Stored data entries:
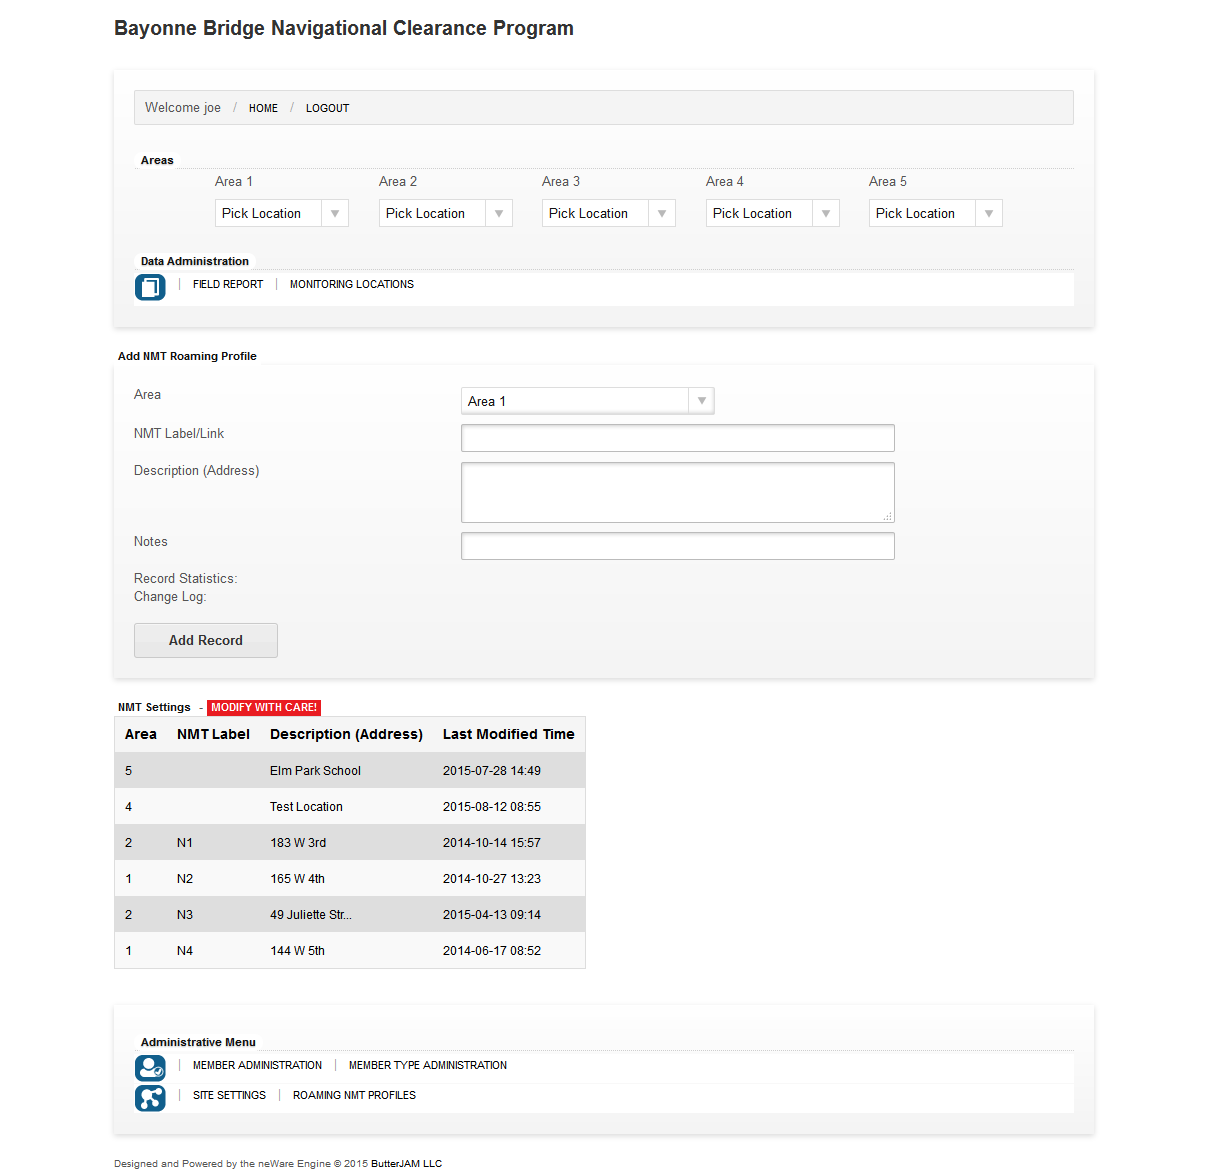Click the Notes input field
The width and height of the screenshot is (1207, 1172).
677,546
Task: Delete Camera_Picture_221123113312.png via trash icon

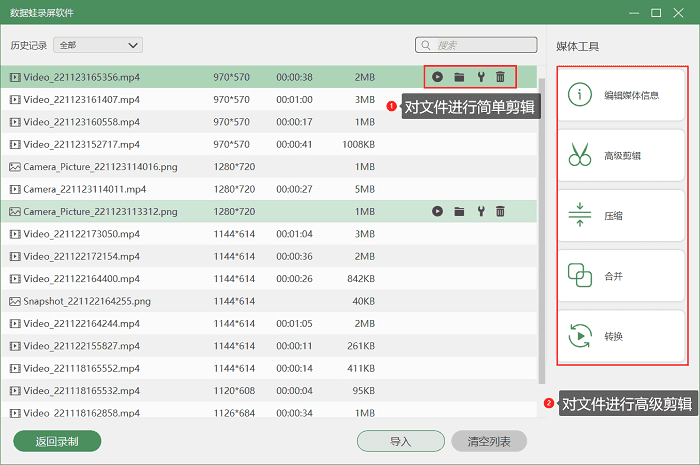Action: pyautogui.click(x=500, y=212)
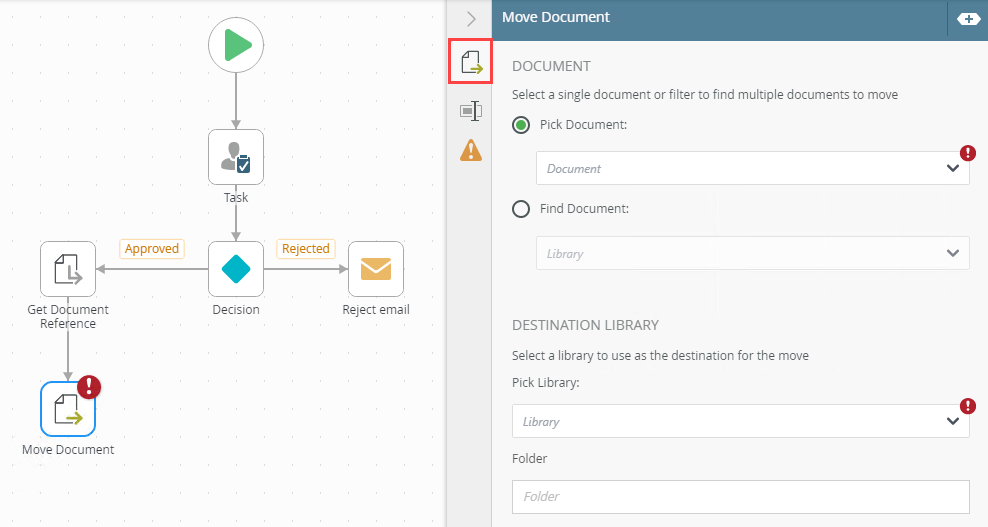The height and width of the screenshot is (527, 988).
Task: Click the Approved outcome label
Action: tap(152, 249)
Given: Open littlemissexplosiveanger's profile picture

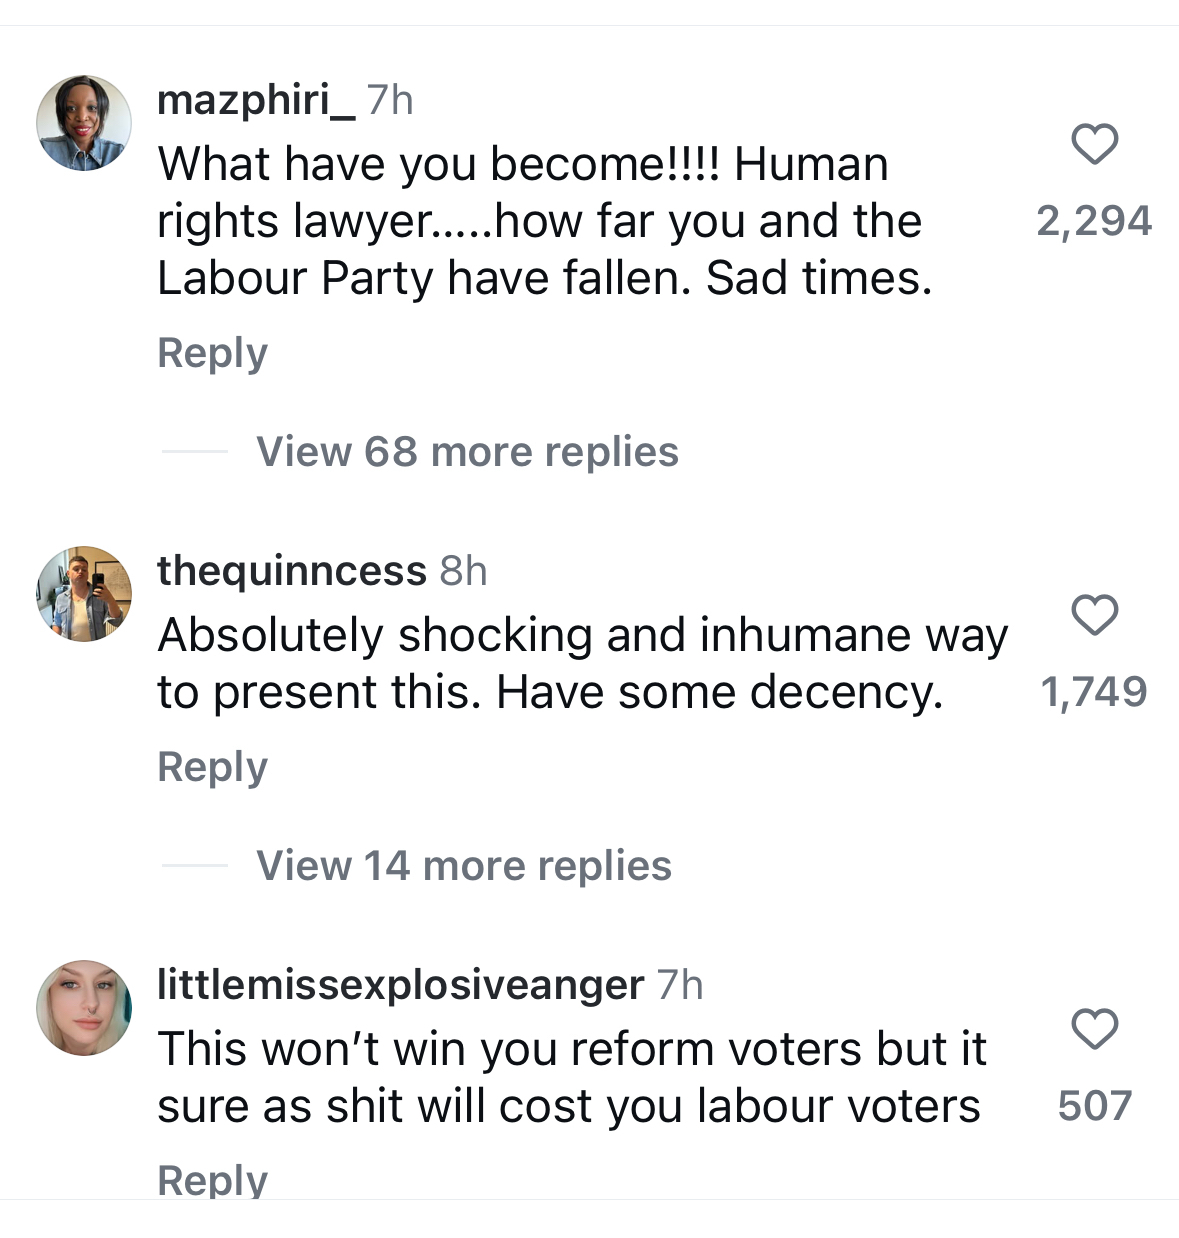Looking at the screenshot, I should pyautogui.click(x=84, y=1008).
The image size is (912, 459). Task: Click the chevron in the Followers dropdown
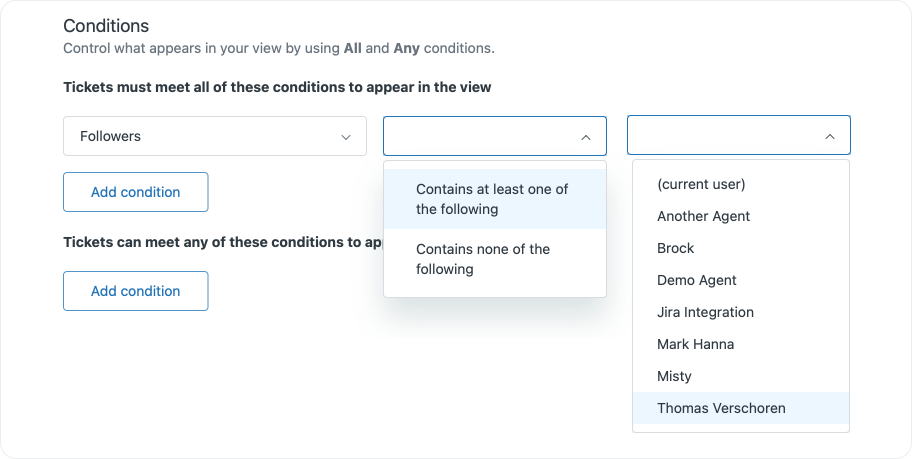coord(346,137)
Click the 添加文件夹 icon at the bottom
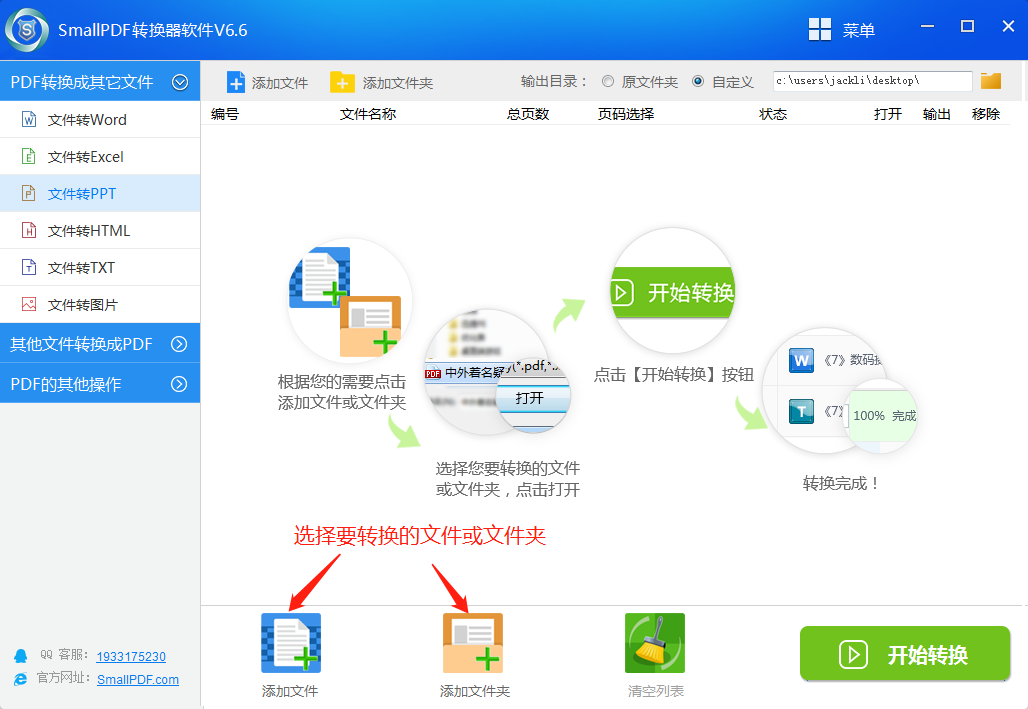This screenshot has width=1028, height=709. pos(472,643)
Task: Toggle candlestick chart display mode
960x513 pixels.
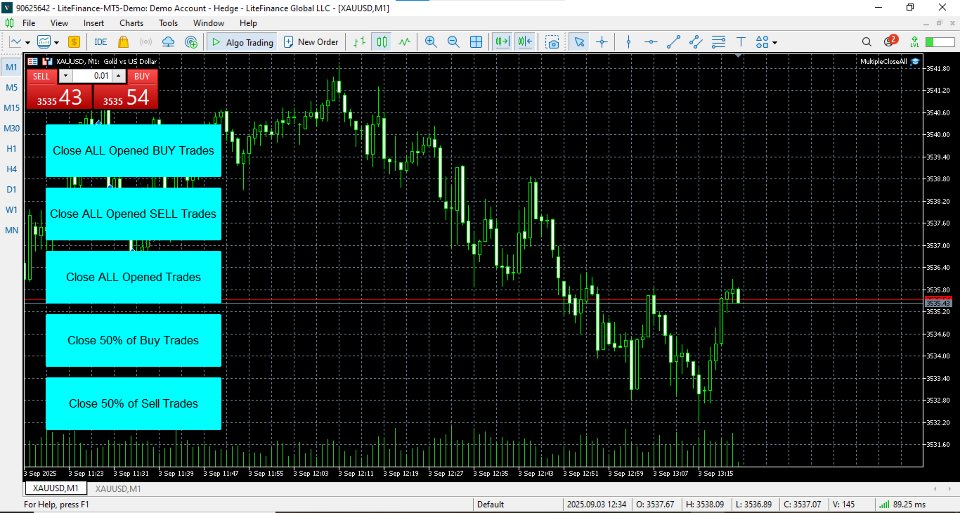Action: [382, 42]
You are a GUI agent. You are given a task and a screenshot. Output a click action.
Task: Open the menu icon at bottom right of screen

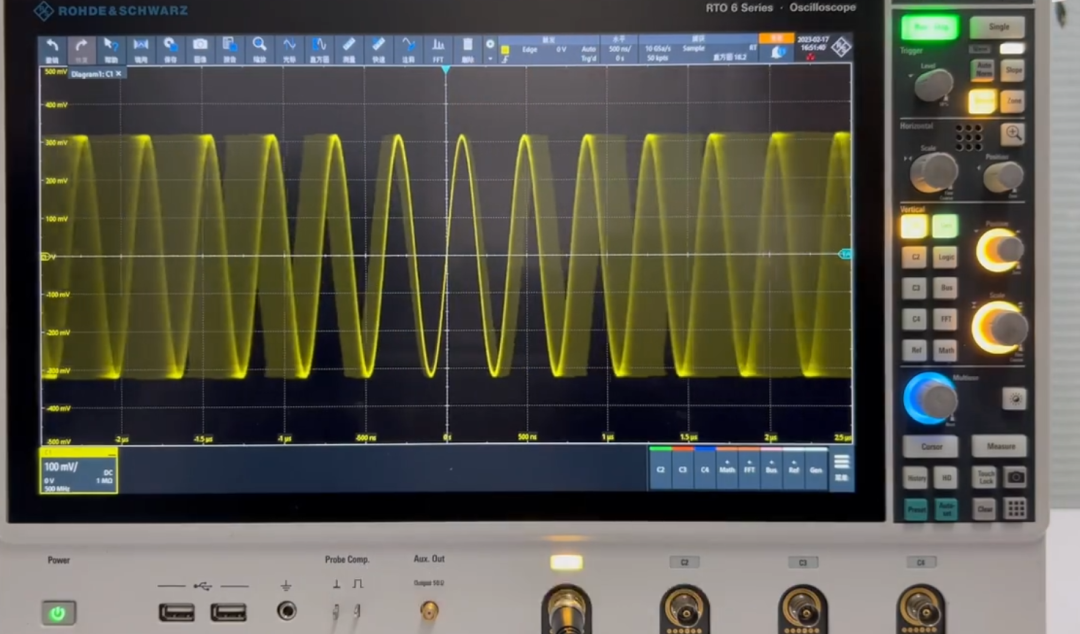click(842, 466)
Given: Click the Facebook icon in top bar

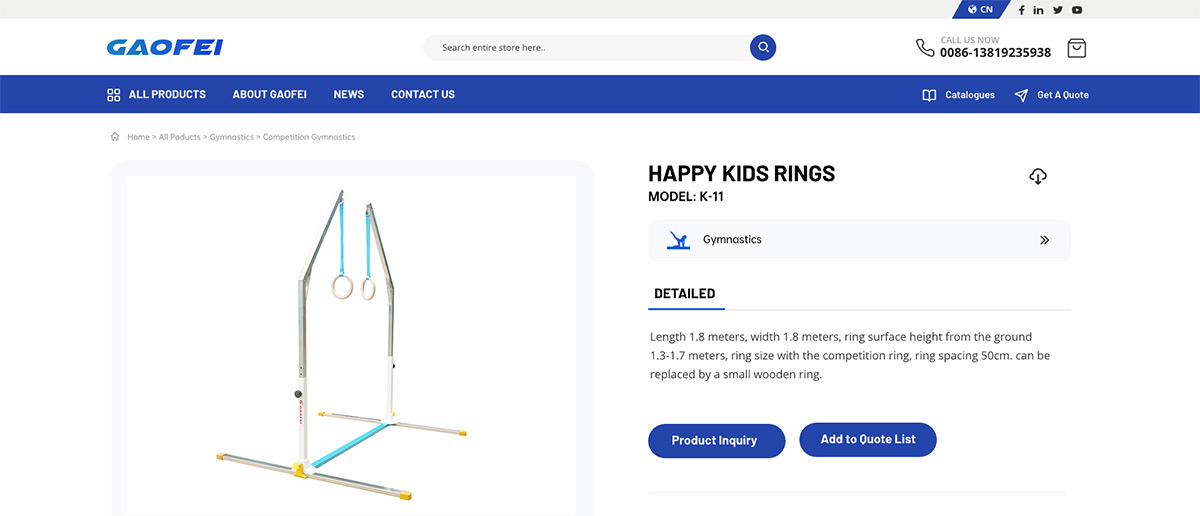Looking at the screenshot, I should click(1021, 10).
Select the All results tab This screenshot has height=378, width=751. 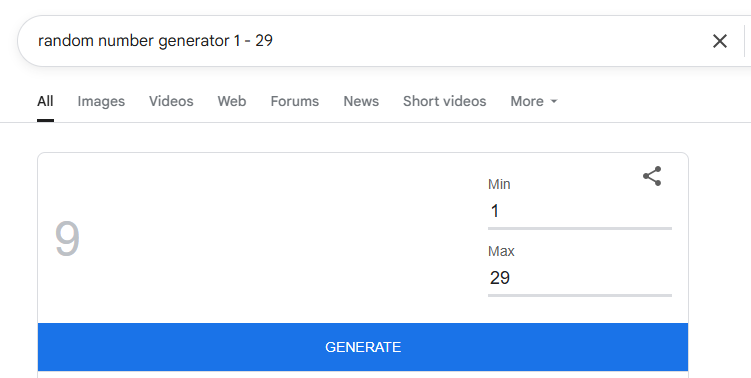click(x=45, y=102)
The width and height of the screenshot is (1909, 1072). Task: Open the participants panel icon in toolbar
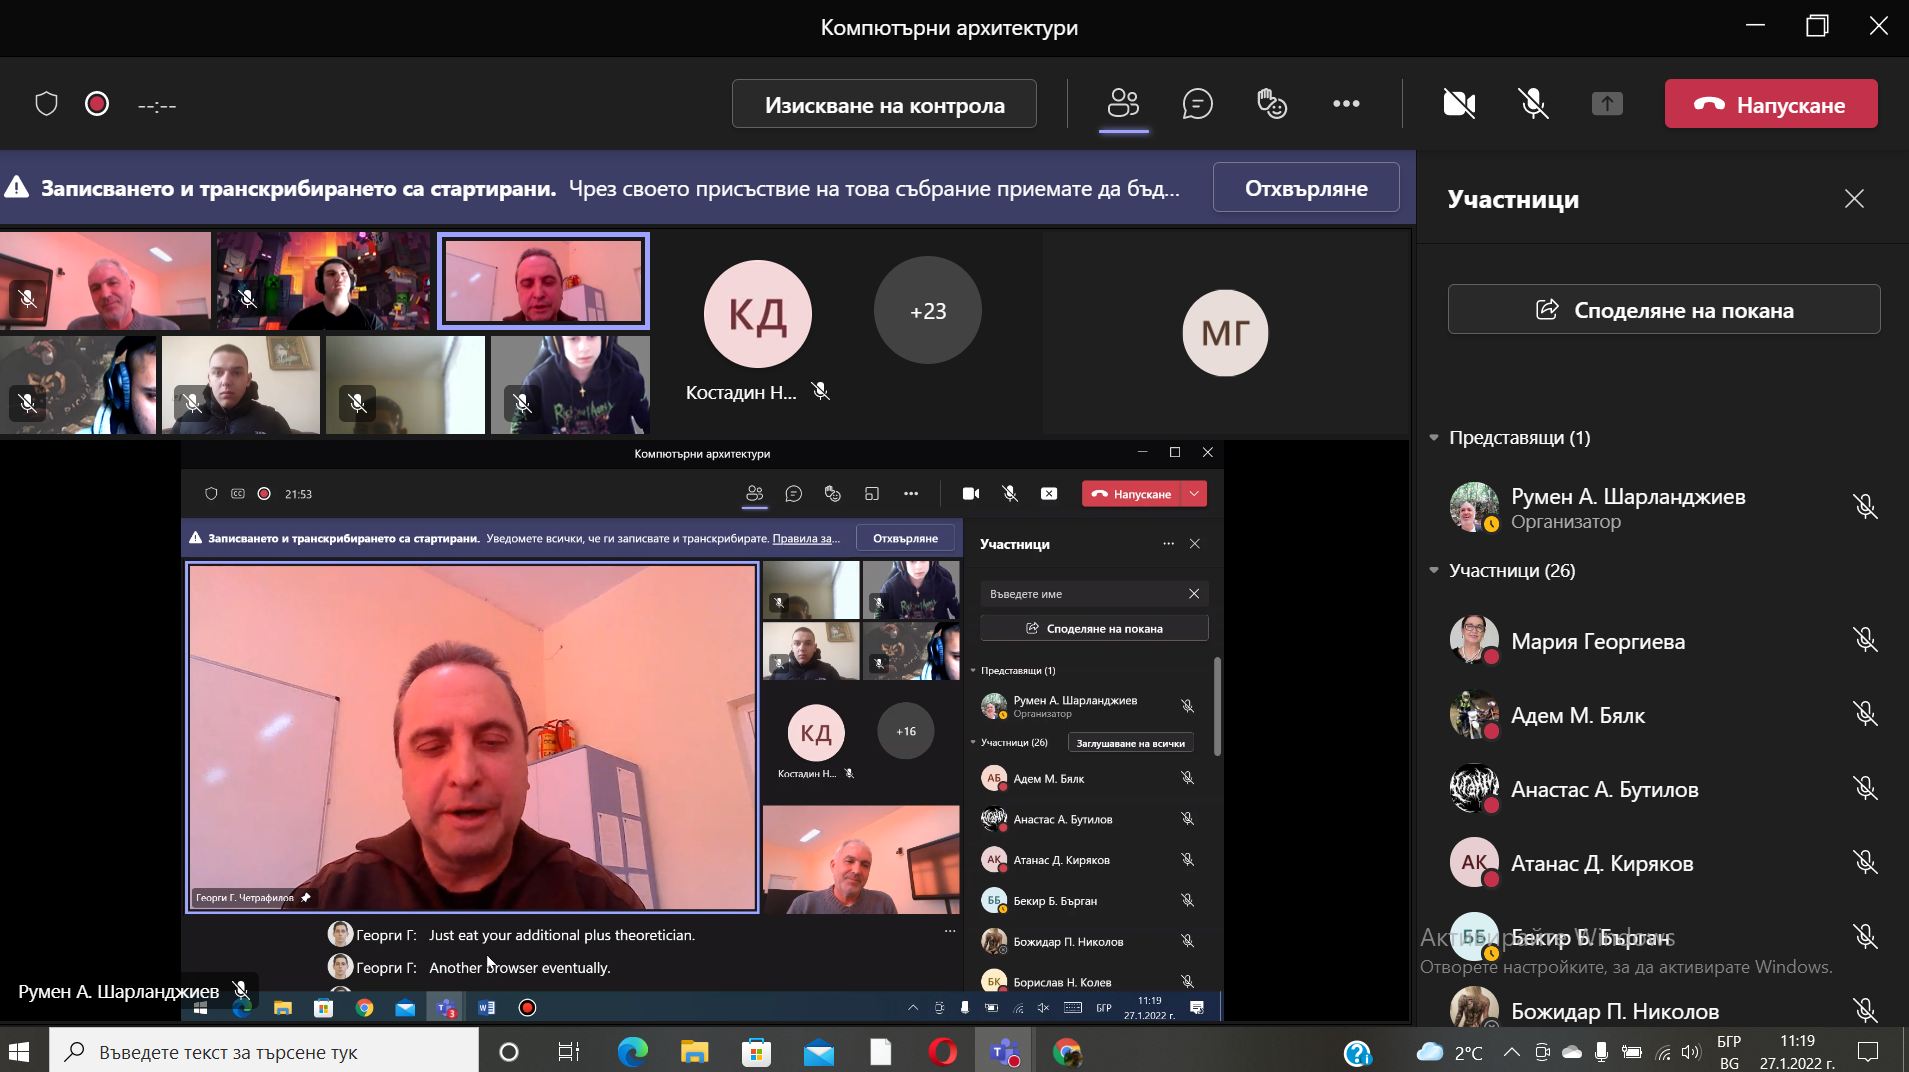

◆ Problem details
Exactly reproduce the lines above, starting at the one that contains "Given: Open littlemissexplosiveanger's" and ending at the one that contains "You are a GUI", both inclusive; leave the pictures out and add no other lines.

◆ Response to this task
Given: Open littlemissexplosiveanger's profile picture

Looking at the screenshot, I should pyautogui.click(x=84, y=1008).
The image size is (912, 459). Task: Click the chevron in the Followers dropdown
coord(346,137)
Click the 添加文件夹 icon at the bottom
This screenshot has width=1028, height=709. pos(472,643)
Task: Toggle candlestick chart display mode
960x513 pixels.
Action: [382, 42]
You are a GUI agent. You are given a task and a screenshot. Output a click action.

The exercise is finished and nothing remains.